→ **Exercise**
Can you reproduce the material below with "computer-use agent" switched to "GUI agent" everywhere it occurs and everything else left as it is?
━━━━
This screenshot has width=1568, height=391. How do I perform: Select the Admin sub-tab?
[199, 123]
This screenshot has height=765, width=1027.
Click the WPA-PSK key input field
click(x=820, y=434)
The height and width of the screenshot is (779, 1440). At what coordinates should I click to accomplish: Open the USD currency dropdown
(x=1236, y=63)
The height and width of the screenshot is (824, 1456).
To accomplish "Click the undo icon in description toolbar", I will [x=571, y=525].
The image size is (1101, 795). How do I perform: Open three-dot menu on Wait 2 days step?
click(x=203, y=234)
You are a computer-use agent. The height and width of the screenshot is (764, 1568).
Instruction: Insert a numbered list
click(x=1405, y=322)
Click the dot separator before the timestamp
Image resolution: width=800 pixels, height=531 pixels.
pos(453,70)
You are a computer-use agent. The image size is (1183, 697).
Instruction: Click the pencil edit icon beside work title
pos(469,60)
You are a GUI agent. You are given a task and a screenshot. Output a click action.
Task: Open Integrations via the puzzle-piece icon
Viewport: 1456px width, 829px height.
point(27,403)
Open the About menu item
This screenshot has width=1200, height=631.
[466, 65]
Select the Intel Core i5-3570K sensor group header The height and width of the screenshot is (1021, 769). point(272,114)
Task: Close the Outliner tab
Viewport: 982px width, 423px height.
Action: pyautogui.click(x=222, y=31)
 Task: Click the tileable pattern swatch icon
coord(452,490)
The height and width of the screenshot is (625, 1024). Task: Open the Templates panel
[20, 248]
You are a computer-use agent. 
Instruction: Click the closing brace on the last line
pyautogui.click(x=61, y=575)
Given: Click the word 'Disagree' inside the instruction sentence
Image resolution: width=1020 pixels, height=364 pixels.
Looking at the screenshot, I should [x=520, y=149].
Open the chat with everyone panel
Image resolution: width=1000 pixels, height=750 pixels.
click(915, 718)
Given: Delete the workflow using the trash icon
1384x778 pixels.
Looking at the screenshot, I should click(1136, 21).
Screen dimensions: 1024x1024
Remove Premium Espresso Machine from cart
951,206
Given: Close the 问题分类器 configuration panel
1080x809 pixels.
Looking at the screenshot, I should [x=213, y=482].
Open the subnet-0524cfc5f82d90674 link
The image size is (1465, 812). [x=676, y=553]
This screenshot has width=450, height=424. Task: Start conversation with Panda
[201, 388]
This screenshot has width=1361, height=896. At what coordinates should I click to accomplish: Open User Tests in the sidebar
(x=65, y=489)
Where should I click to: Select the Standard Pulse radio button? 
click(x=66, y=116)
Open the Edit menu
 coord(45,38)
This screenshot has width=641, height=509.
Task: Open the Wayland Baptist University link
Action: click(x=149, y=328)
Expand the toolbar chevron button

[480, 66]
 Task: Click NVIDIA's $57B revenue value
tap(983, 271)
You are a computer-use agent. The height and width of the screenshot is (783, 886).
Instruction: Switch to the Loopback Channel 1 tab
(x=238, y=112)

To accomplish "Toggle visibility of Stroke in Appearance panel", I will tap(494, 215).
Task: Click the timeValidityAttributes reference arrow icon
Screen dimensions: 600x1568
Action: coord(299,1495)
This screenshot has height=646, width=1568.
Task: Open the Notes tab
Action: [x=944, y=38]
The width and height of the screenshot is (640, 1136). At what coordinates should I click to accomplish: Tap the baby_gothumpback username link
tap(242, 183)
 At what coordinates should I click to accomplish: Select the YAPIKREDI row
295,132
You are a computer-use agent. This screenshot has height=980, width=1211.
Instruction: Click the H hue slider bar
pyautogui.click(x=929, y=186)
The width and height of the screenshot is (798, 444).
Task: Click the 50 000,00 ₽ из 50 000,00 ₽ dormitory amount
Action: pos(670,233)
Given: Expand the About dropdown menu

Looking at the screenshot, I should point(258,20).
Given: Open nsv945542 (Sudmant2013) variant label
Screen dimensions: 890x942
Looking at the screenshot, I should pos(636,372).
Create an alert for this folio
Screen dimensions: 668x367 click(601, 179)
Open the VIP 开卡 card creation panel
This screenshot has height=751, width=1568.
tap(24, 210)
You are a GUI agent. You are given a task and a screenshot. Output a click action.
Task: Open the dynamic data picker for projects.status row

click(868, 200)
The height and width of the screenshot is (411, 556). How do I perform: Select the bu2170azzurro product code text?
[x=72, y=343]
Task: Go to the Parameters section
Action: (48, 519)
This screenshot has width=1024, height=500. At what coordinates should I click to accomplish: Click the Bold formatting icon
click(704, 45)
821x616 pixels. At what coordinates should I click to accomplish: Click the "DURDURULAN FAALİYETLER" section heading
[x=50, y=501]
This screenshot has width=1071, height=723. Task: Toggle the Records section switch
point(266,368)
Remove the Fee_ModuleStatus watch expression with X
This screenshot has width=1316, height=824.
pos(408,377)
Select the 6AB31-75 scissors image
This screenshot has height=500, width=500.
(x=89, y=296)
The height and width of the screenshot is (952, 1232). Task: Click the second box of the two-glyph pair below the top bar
━━━━
→ **Exercise solution**
This screenshot has width=1568, height=391. How do I perform: Select the Admin sub-tab?
[199, 123]
This screenshot has height=765, width=1027.
Click the WPA-PSK key input field
click(x=820, y=434)
The height and width of the screenshot is (779, 1440). At what coordinates should I click to accomplish: Open the USD currency dropdown
(x=1236, y=63)
The height and width of the screenshot is (824, 1456).
To accomplish "Click the undo icon in description toolbar", I will [x=571, y=525].
The image size is (1101, 795). How do I perform: Open three-dot menu on Wait 2 days step?
click(x=203, y=234)
You are a GUI agent. The height and width of the screenshot is (764, 1568).
Instruction: Insert a numbered list
click(x=1405, y=322)
Click the dot separator before the timestamp
Image resolution: width=800 pixels, height=531 pixels.
pos(453,70)
You are a GUI agent. The image size is (1183, 697).
Instruction: Click the pencil edit icon beside work title
pos(469,60)
You are a GUI agent. You are given a task and a screenshot. Output a click action.
Task: Open Integrations via the puzzle-piece icon
Viewport: 1456px width, 829px height.
point(27,403)
Open the About menu item
This screenshot has width=1200, height=631.
[466, 65]
Select the Intel Core i5-3570K sensor group header The height and width of the screenshot is (1021, 769). point(272,114)
Task: Close the Outliner tab
Viewport: 982px width, 423px height.
Action: pyautogui.click(x=222, y=31)
 Task: Click the tileable pattern swatch icon
coord(452,490)
The height and width of the screenshot is (625, 1024). Task: Open the Templates panel
[20, 248]
You are a GUI agent. 
Instruction: Click the closing brace on the last line
pyautogui.click(x=61, y=575)
Given: Click the word 'Disagree' inside the instruction sentence
Image resolution: width=1020 pixels, height=364 pixels.
Looking at the screenshot, I should [x=520, y=149].
Open the chat with everyone panel
Image resolution: width=1000 pixels, height=750 pixels.
click(915, 718)
Given: Delete the workflow using the trash icon
1384x778 pixels.
Looking at the screenshot, I should click(1136, 21).
Screen dimensions: 1024x1024
Remove Premium Espresso Machine from cart
951,206
Given: Close the 问题分类器 configuration panel
1080x809 pixels.
Looking at the screenshot, I should [x=213, y=482].
Open the subnet-0524cfc5f82d90674 link
The image size is (1465, 812). [x=676, y=553]
This screenshot has width=450, height=424. Task: Start conversation with Panda
[201, 388]
This screenshot has width=1361, height=896. At what coordinates should I click to accomplish: Open User Tests in the sidebar
(x=65, y=489)
Where should I click to: Select the Standard Pulse radio button? 
click(x=66, y=116)
Open the Edit menu
 coord(45,38)
This screenshot has width=641, height=509.
Task: Open the Wayland Baptist University link
Action: click(x=149, y=328)
Expand the toolbar chevron button

[480, 66]
 Task: Click NVIDIA's $57B revenue value
tap(983, 271)
You are a GUI agent. The height and width of the screenshot is (783, 886).
Instruction: Switch to the Loopback Channel 1 tab
(x=238, y=112)

To accomplish "Toggle visibility of Stroke in Appearance panel", I will tap(494, 215).
Task: Click the timeValidityAttributes reference arrow icon
Screen dimensions: 600x1568
Action: coord(299,1495)
This screenshot has height=646, width=1568.
Task: Open the Notes tab
Action: [x=944, y=38]
The width and height of the screenshot is (640, 1136). At what coordinates should I click to accomplish: Tap the baby_gothumpback username link
tap(242, 183)
 At what coordinates should I click to accomplish: Select the YAPIKREDI row
295,132
You are a GUI agent. This screenshot has height=980, width=1211.
Instruction: Click the H hue slider bar
pyautogui.click(x=929, y=186)
The width and height of the screenshot is (798, 444).
Task: Click the 50 000,00 ₽ из 50 000,00 ₽ dormitory amount
Action: pos(670,233)
Given: Expand the About dropdown menu

Looking at the screenshot, I should point(258,20).
Given: Open nsv945542 (Sudmant2013) variant label
Screen dimensions: 890x942
Looking at the screenshot, I should pos(636,372).
Create an alert for this folio
Screen dimensions: 668x367 click(601, 179)
Open the VIP 开卡 card creation panel
This screenshot has height=751, width=1568.
tap(24, 210)
You are a GUI agent. You are given a task and a screenshot. Output a click action.
Task: Open the dynamic data picker for projects.status row

click(868, 200)
The height and width of the screenshot is (411, 556). How do I perform: Select the bu2170azzurro product code text?
[x=72, y=343]
Task: Go to the Parameters section
Action: (48, 519)
This screenshot has width=1024, height=500. At what coordinates should I click to accomplish: Click the Bold formatting icon
click(704, 45)
821x616 pixels. At what coordinates should I click to accomplish: Click the "DURDURULAN FAALİYETLER" section heading
[x=50, y=501]
This screenshot has width=1071, height=723. Task: Toggle the Records section switch
point(266,368)
Remove the Fee_ModuleStatus watch expression with X
This screenshot has width=1316, height=824.
pos(408,377)
Select the 6AB31-75 scissors image
This screenshot has height=500, width=500.
(x=89, y=296)
The height and width of the screenshot is (952, 1232). Task: Click the second box of the two-glyph pair below the top bar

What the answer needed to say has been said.